I like waking up late in the morming, then turning on the TV to watch the annual Thanksgiving Day parade.
Originally known as Macy's Christmas Parade, it always gets me excited, as it does about three million others who attend the annual parade and another 44 million who catch it on TV.
Maybe it’s that giant Snoopy Flying Ace that keeps showing up overhead ... but whatever it is, I like it!
Then, of-course, I like the fact they play football all day.
It works well, too! You eat turkey and all the trimmings until you can’t see straight, then about that time the Detroit Lions (who have one win this century, I think) play and you won’t miss much if you curl up on the couch and go to sleep.
By the time you wake up the Cowboys are on playing somebody else and that’s a lot more fun.
Detroit has played on Thanksgiving Day since 1934, and despite the fact I’ve missed many of those games, well, I can’t recall ever seeing them win.
OK, back to what I like about Thanksgiving.
I like the cranberries.
I like the smell of the turkey in the oven.
And after it’s all over, well, I like leftovers.
On day I began to wonder how many United States towns take their name from the word “turkey”.
I found that answer on the internet.
You see, there’s:
•Turkey Texas (population 465)
•Turkey Creek, Louisiana (population 363)
•Turkey, North Carolina (population 270).
By the way, did you know how Thanksgiving Day became a national holiday?
A lady named Sarah Josepha Hale, a magazine editor and author pushed it through as a national holiday in 1941.
OK, thats great, but I bet you didn’t know it was Sarah Josepha Hale who also wrote, “Mary Had A Little Lamb.”
Hey, by telling you that I kinda felt like Paul Harvey, and “now you know the rest of the story.”
Oh, except for one more thing.
I like Thanksgiving because my family will be together. My grandchildren will jump on me and ask me to play with them. It doesn’t get better than that. Happy Thanksgiving.

LAUGH A LITTLE:
It was the first time the young girl was eating Thanksgiving dinner without her family. Trying to re-enact the tradition, she prepared a dinner for herself alone. The next day, her mother called to see how everything went.

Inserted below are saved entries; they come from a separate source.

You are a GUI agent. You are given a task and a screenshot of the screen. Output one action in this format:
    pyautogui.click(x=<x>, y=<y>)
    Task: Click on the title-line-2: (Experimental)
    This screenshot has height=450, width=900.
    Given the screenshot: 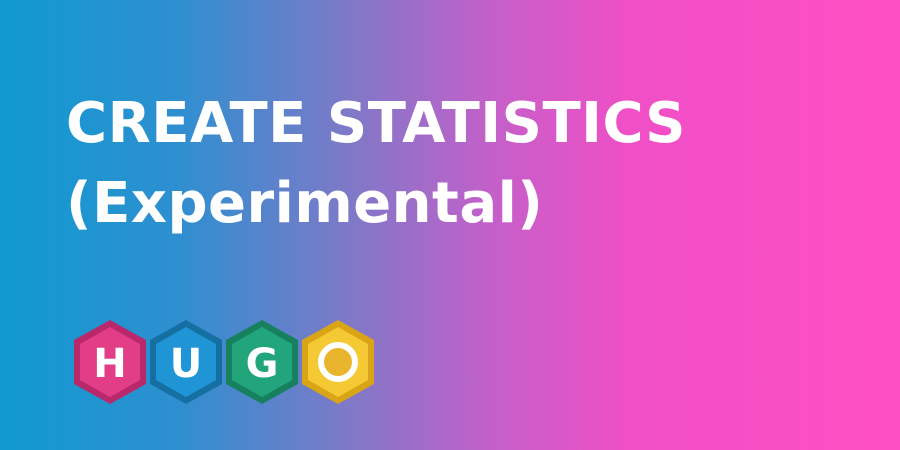 What is the action you would take?
    pyautogui.click(x=305, y=204)
    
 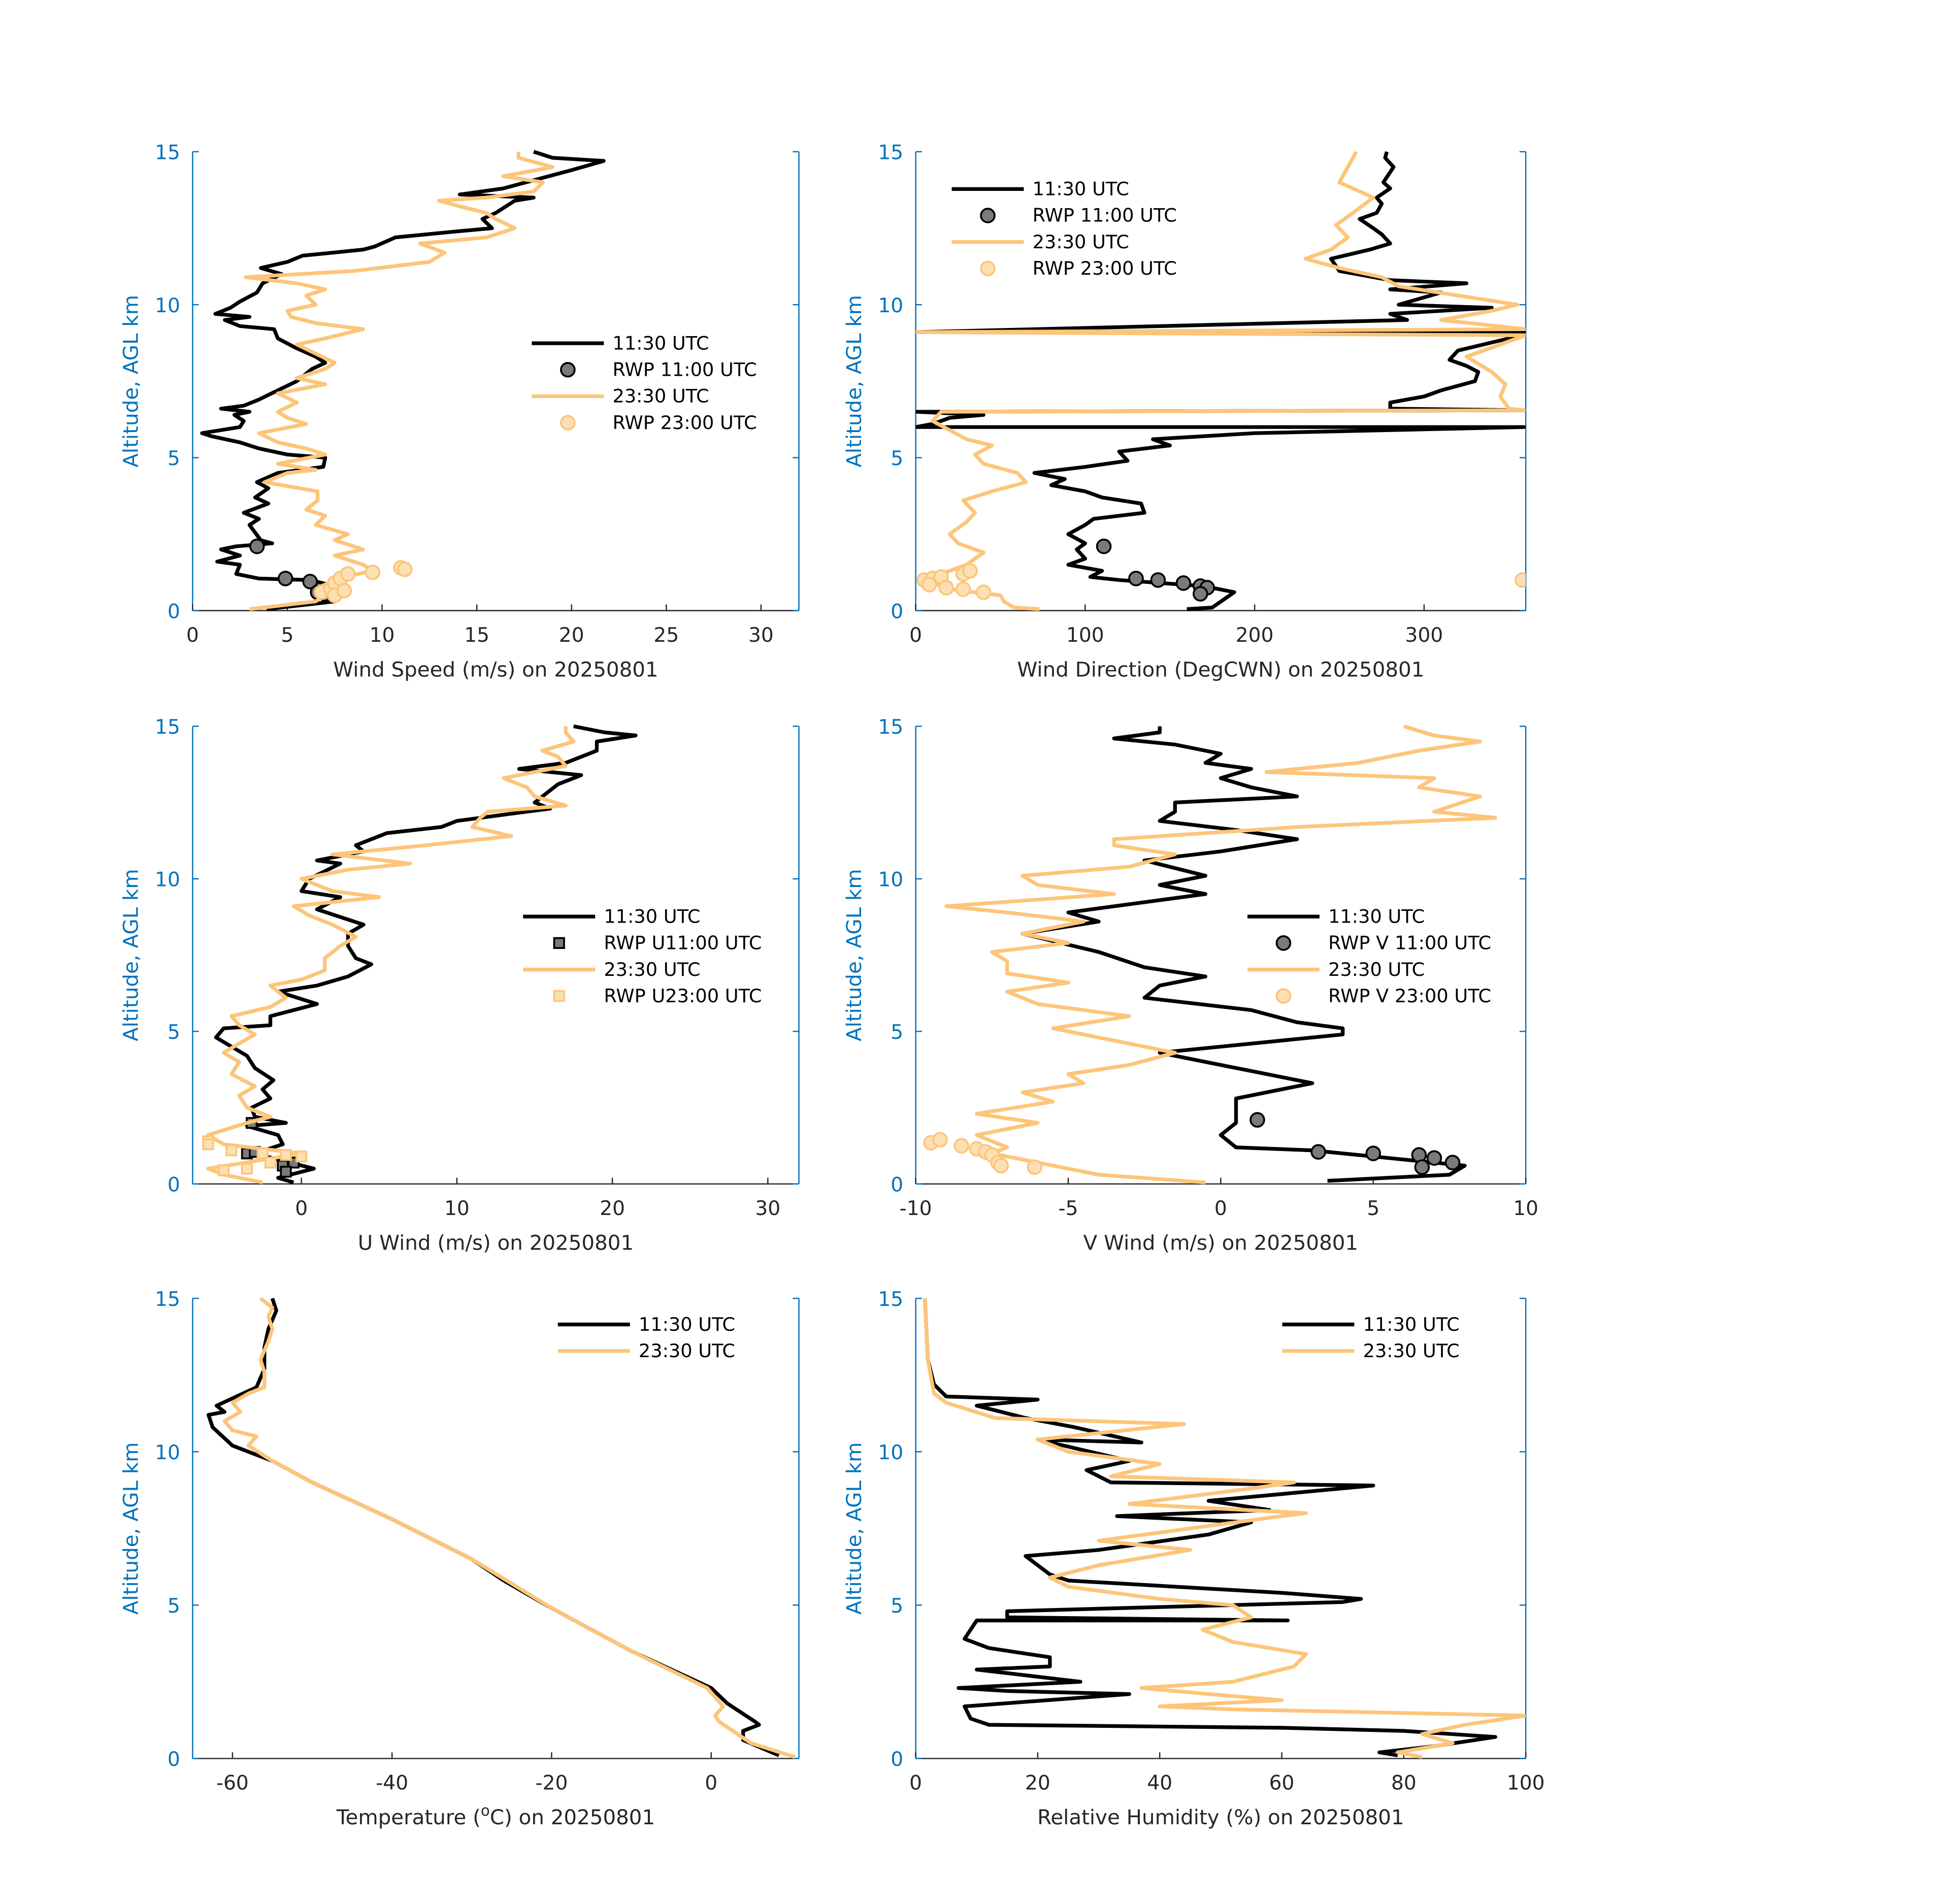 What do you see at coordinates (572, 636) in the screenshot?
I see `x-tick-label: 20` at bounding box center [572, 636].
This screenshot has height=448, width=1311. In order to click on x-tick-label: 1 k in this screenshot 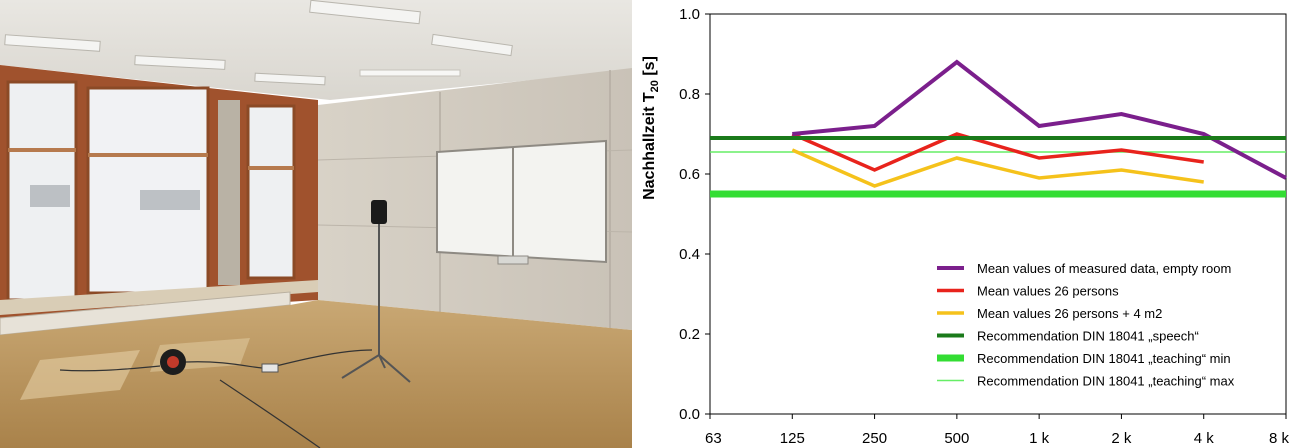, I will do `click(1040, 438)`.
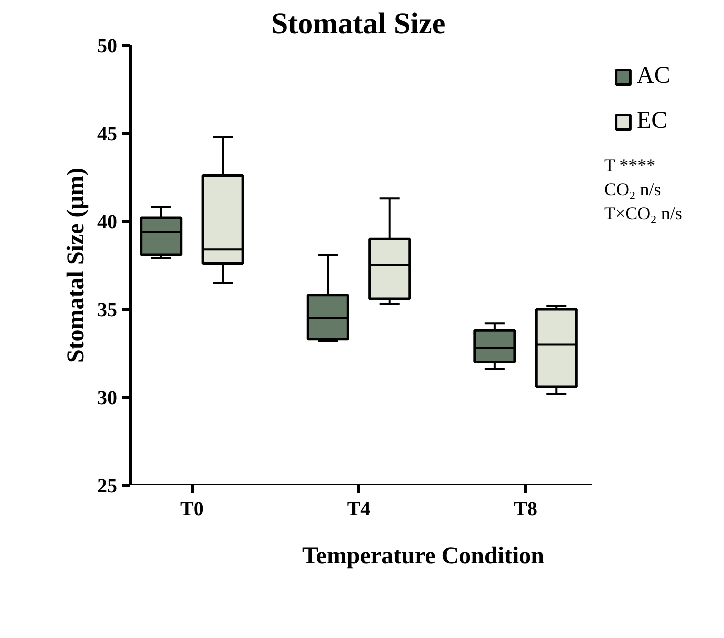  I want to click on y-tick-label: 45, so click(108, 135).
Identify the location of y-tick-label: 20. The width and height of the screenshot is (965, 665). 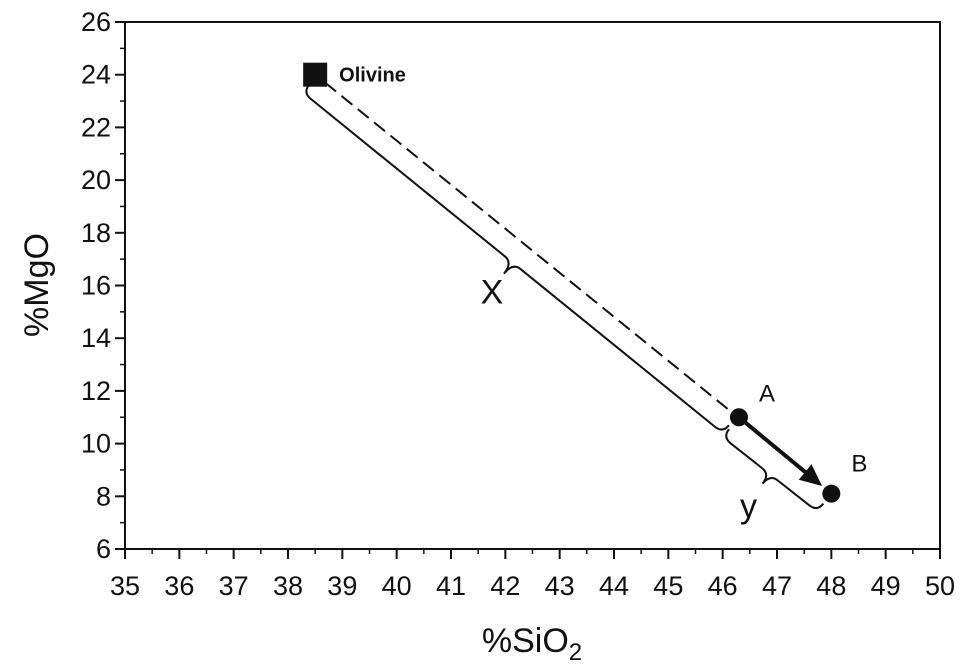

"Oh, mother, I made myself a lovely dinner, but I had so much trouble trying to eat the turkey!" said the daughter.
"Did it not taste good?" her mother asked.
"I don't know," the blonde said. "It wouldn't sit still!" —from ahaajokes.com

THOUGHT FOR THE WEEK:
As my Ole Pappy used to say: “Don't bother to give God instructions. Just report for duty.”
Ole Pappy was a religious sort of guy. He always thought it was better to let God do it than to try and do it ourselves.